This is a response to a reader comment on my research report, The Truth about Trans in New Zealand. I’m posting it here so that I can more easily include links to sources, and because I thought this question might be of general interest to my readers.
Hi CoRvA,
Thanks for reading my report and for taking the time to comment. You raise an interesting question, one that would take a full article to really address properly. Here are a few thoughts.
Bailey et al. published a 2016 research review in Psychological Science in the Public Interest which provides the best relevant overview I’ve found regarding the topic you’ve asked about. They acknowledge that the relevant research is limited, but draw some tentative conclusions based on the available evidence. In their words (but combining quotes from a couple of different places), one conclusion they draw is:
Sexual orientation refers to relative sexual attraction to men, to women, or to both. People who are sexually attracted to the same sex (whom we denote as “nonheterosexual”) represent a minority of adults. Those with predominantly same-sex attractions comprise fewer than 5% of respondents in most Western surveys. Data from non-Western cultures are consistent with this conclusion. There is no persuasive evidence that the rate of same-sex attraction has varied much across time or place...
...
In contrast, sexual identity and behavior are far more susceptible to cultural variation. Indeed, the sexual-identity categories of “gay,” “lesbian,” and “homosexual” are historically and culturally specific, and they do not necessarily translate to other times and places.
...
The most common meaningful controversy across time and place has concerned the extent to which homosexuality is socially influenced and, more specifically, whether or not it spreads as a result of contagion and social tolerance. There is no good evidence that either increases the rate of homosexual orientation, although tolerance may facilitate behavioral expression of homosexual desire. Suppressing homosexual behavior imposes an immense burden on homosexually oriented people and serves no apparent legitimate social goal that cannot be reached in other ways.
In other words, Bailey et al. conclude that the underlying rate of same-sex attraction hasn’t varied much over time. However, the number of people openly identifying as gay and lesbian has increased in many Western societies over recent decades, probably as a result of greater social tolerance. This is obviously a social influence (as opposed to a genetic, biological, or other non-social cause). Bailey et al. believe that this greater tolerance is a positive social development, and I agree.
As this article points out, all of the plausible explanations for the dramatic increase in rates of medical transition consist of social influences of some kind. This includes the explanations put forth by prominent advocates of medically transitioning children and adolescents. For example, Jack Turban has attributed increased rates of medical transition to factors such as “increased visibility of transgender youth in the media”, “greater understanding of the experiences of transgender youth”, “decreased stigma towards transgender people”, and “an increase in awareness among the general population that gender-affirming medical interventions for transgender adolescents exist”. These suggested causes are all social influences.

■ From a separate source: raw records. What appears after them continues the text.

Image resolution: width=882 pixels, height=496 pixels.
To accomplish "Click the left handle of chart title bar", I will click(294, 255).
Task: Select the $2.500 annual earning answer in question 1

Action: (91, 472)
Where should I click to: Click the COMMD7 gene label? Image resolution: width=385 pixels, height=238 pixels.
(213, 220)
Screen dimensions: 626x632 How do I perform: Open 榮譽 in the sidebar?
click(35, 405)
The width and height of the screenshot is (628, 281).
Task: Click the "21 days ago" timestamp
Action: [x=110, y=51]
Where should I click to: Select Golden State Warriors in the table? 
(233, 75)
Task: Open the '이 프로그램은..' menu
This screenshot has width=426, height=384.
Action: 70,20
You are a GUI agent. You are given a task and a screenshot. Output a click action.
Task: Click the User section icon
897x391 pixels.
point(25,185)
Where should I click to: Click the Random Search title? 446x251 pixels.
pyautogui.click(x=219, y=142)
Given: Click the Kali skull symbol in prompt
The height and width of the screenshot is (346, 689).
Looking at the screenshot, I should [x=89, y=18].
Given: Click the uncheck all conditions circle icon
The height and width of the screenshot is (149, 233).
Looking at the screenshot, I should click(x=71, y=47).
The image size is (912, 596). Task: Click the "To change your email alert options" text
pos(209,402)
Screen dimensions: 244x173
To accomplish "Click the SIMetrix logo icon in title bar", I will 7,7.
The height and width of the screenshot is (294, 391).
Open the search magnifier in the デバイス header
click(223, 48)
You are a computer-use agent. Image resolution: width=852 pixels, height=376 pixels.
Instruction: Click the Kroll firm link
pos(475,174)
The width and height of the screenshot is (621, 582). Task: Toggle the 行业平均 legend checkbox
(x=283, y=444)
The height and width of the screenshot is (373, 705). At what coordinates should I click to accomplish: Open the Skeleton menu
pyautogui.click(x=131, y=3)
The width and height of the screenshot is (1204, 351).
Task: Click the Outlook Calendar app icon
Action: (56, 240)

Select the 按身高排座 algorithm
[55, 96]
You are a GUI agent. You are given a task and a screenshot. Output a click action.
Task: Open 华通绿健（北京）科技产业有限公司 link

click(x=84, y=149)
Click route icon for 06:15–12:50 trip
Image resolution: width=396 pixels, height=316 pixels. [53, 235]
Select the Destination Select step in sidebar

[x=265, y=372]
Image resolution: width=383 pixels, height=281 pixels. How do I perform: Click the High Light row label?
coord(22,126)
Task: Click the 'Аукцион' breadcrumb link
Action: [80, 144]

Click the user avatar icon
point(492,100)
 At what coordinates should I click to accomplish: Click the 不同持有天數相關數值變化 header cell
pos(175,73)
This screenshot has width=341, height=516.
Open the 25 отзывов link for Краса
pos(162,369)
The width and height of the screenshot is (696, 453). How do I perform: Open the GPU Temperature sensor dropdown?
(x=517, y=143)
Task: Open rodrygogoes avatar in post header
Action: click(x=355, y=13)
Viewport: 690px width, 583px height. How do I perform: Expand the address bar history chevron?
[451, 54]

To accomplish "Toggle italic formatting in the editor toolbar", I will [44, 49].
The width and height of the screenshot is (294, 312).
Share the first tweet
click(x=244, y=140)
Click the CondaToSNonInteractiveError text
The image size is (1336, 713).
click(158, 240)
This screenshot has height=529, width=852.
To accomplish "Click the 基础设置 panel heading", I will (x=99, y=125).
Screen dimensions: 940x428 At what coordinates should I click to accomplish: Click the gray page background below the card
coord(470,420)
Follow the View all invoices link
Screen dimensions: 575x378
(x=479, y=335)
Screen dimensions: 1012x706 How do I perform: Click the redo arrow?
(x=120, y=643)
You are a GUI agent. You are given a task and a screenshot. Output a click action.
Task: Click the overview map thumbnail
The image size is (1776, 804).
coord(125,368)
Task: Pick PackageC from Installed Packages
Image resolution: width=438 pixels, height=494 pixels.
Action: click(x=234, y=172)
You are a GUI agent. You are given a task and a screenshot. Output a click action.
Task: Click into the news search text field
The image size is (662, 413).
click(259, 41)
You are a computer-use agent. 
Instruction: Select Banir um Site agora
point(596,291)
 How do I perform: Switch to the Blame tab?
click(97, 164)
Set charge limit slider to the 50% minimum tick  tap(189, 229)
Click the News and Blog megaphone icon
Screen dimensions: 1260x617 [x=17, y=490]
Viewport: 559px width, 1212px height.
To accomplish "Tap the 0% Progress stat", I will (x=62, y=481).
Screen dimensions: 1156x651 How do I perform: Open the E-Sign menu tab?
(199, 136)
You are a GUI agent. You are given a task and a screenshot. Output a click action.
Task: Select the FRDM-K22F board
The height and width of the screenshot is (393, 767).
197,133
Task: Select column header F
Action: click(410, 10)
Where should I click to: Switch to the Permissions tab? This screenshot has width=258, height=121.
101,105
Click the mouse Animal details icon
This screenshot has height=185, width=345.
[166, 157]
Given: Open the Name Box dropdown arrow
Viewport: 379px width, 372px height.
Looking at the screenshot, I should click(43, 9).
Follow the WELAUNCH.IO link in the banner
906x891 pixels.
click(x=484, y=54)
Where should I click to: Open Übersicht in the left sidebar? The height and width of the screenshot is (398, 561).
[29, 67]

I’m curious about what non-social influences you believe may have caused the increased number of people who openly identify as gay or lesbian? Or the increased number of people seeking medical gender transition?
I believe that greater social tolerance and reduced stigma towards transgender people is a positive social development, as it was for gay and lesbian people. However, for the reasons I’ve outlined in my report, I’m not convinced that the increased number of people seeking medical gender transition is due to increased social tolerance alone (although that’s probably one factor for some people). The Carol Tavris article from Skeptic magazine that I link to in my report provides more detail on this, as does this Medscape article: Time to Hit Pause on 'Pausing' Puberty in Gender-Dysphoric Youth. And see also this recent article for information about the striking parallels between the trans wave and the ‘repressed memory’ movement.
Additionally, medical transition carries serious health costs, as I outline in my report. It is also difficult to reverse. For these reasons, I believe we need to be extremely cautious about steering young people towards this pathway.
I hope this is helpful in answering your question.
Kind regards,
Laura
This is a very good analysis of the difference between gay and lesbian people feeling more comfortable about being visible now, which doesn't mean that there are more gay people now than there used to be; and the current significantly socially influenced transgender movement.
You’re truly a master of gish gallop.
As far as I can ascertain, your entire argument (I.e. that it’s more than simply an increase in acceptance and tolerance) is essentially ‘these two opinion pieces postulate that it’s similar to the repressed memories phenomenon’ with no clear evidence they are correlated, nor any credible studies or evidence linking the two.
This is pure opinion, packaged up as fact. Nothing more.